M. xanthus cells can also differentiate into environmentally-resistant spores in a starvation-independent manner. This process, known as chemically induced sporulation, is triggered by the presence of glycerol and other chemical compounds at high concentrations. The biological implications of this sporulation process have been controversial for decades due to the unlikeliness of finding such high concentrations of chemical inducers in their natural environment. However, the finding that the antifungal compound ambruticin acts as a potent natural inducer at concentrations expected to be present in soil, suggests that chemically induced sporulation is the result of competition and communication with the ambruticin-producing myxobacterium Sorangium cellulosum.

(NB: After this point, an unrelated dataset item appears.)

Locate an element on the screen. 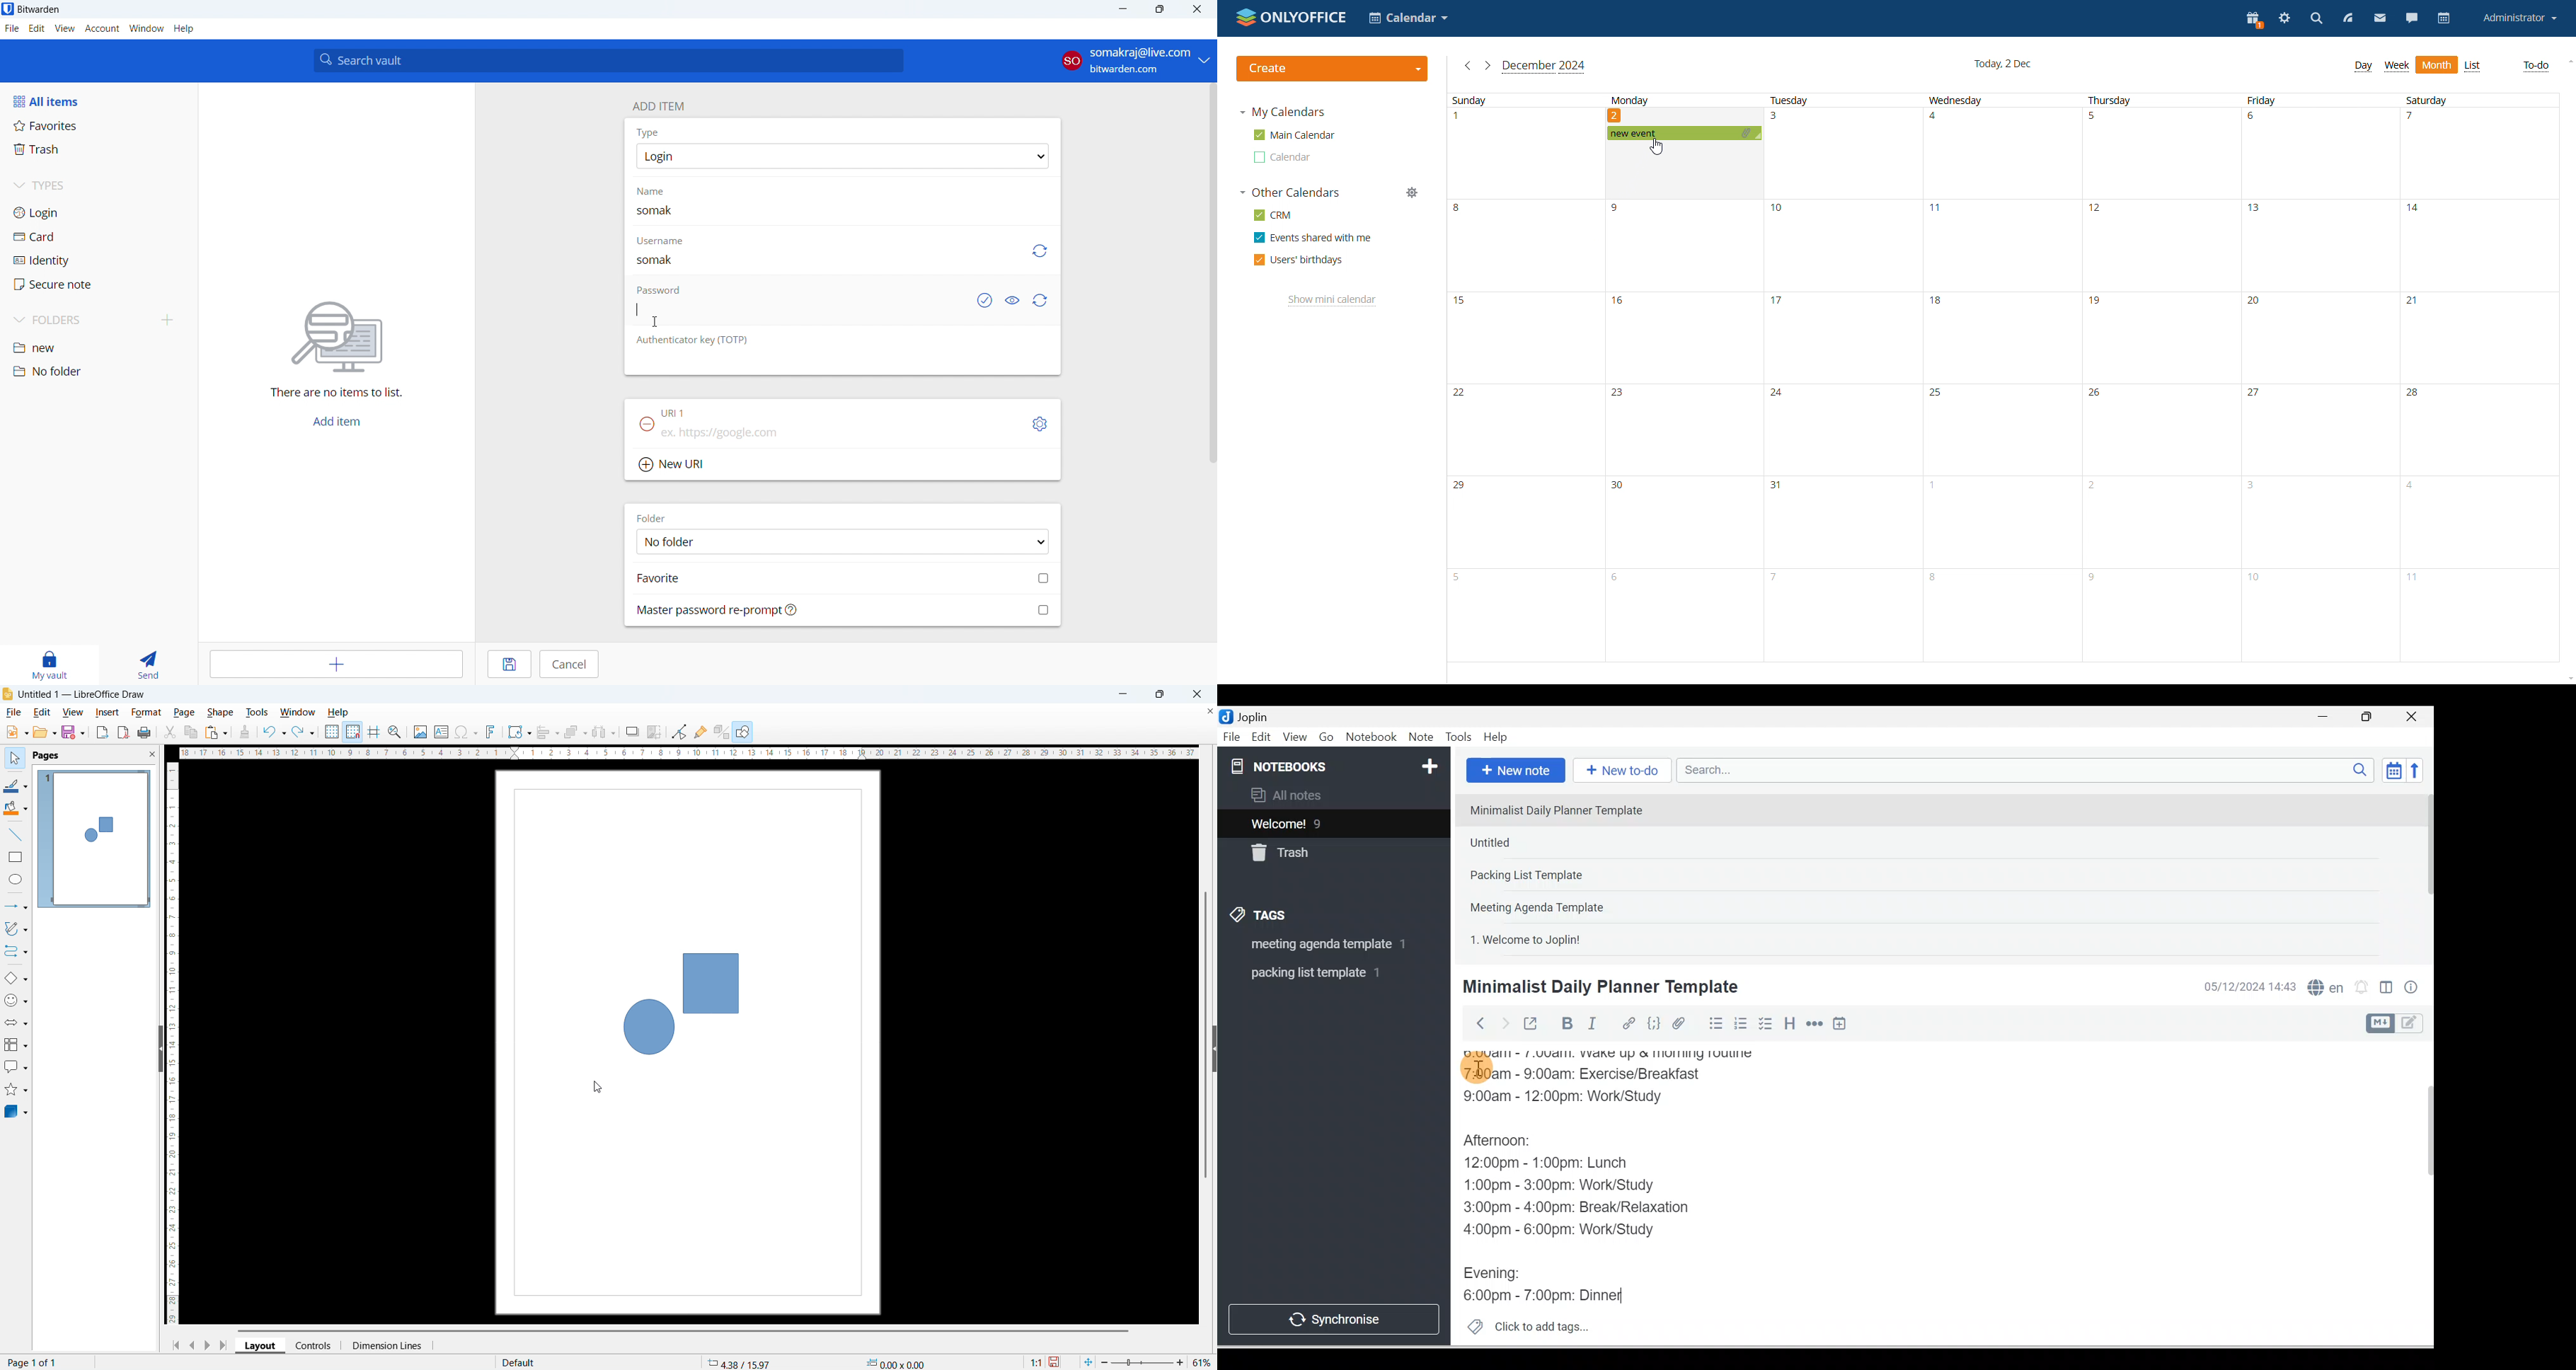 The height and width of the screenshot is (1372, 2576). Trash is located at coordinates (1310, 849).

=== Sensing environmental signals ===

==== Ability to eavesdrop ====
It has been shown that an M. xanthus swarm is capable of eavesdropping on the extracellular signals that are produced by the bacteria it preys upon, leading to changes in swarm behavior and increasing its efficiency as a predator. In the presence of acyl homoserine lactones, which are the signals produced by prey intended for other prey, M. xanthus transforms toward more vegetative predatory cells instead of myxospores. This allows for highly adaptive physiology that will have likely contributed to the near ubiquitous distribution of the myxobacteria. These bacteria also respond to a chemoattractant called phosphatidylethanolamine, which is expelled when the prey dies. The chemoattractant draws in more M. xanthus, allowing for total lysis of prey cells. In order for M. xanthus to eavesdrop, there needs to be a high concentration of signals emitting between prey, which can occur when phosphatidylethanolamine is released, thus attracting more prey.

==== Intercellular communication ====
It is very likely that cells communicate during the process of fruiting and sporulation because a starving group of cells forms myxospores within fruiting bodies. Intercellular signaling appears to be necessary to ensure that sporulation happens in the proper place and at the proper time. Research supports the existence of an extracellular signal, A-factor, which is necessary for developmental gene expression and for the development of a complete fruiting body. This signaling mechanism is additionally capable of measuring the size of the surrounding aggregates.

==== Developmental cheating ====
Social cheating exists among M. xanthus commonly. As long as mutants are not common and they are unable to perform the group beneficial function of producing spores, they will still reap the benefit of the population as a whole. Research has shown that four different types of M. xanthus mutants showed forms of cheating during development by being over-represented among spores relative to their initial frequency in the mixture.

== Importance in research ==
The complex life cycles of the myxobacteria make them attractive models for the study of gene regulation as well as cell to cell interactions. The traits of M. xanthus make them easy to study and, therefore, important to research. Laboratory strains of M. xanthus are available that are capable of planktonic growth in shaker culture, making them easy to grow in large numbers. The tools of classical and molecular genetics are relatively well-developed in M. xanthus.

Although the fruiting bodies of M. xanthus are relatively primitive compared with the elaborate structures produced by Stigmatella aurantiaca and other myxobacteria, the great majority of genes known to be involved in development are conserved across species. In order to make agar cultures of M. xanthus grow into fruiting bodies, one simply can plate the bacteria on starvation media. It is possible to artificially induce the production of myxospores without the intervening formation of fruiting bodies by adding compounds such as glycerol or various metabolites to the medium. In this way, different stages in the developmental cycle can be experimentally isolated.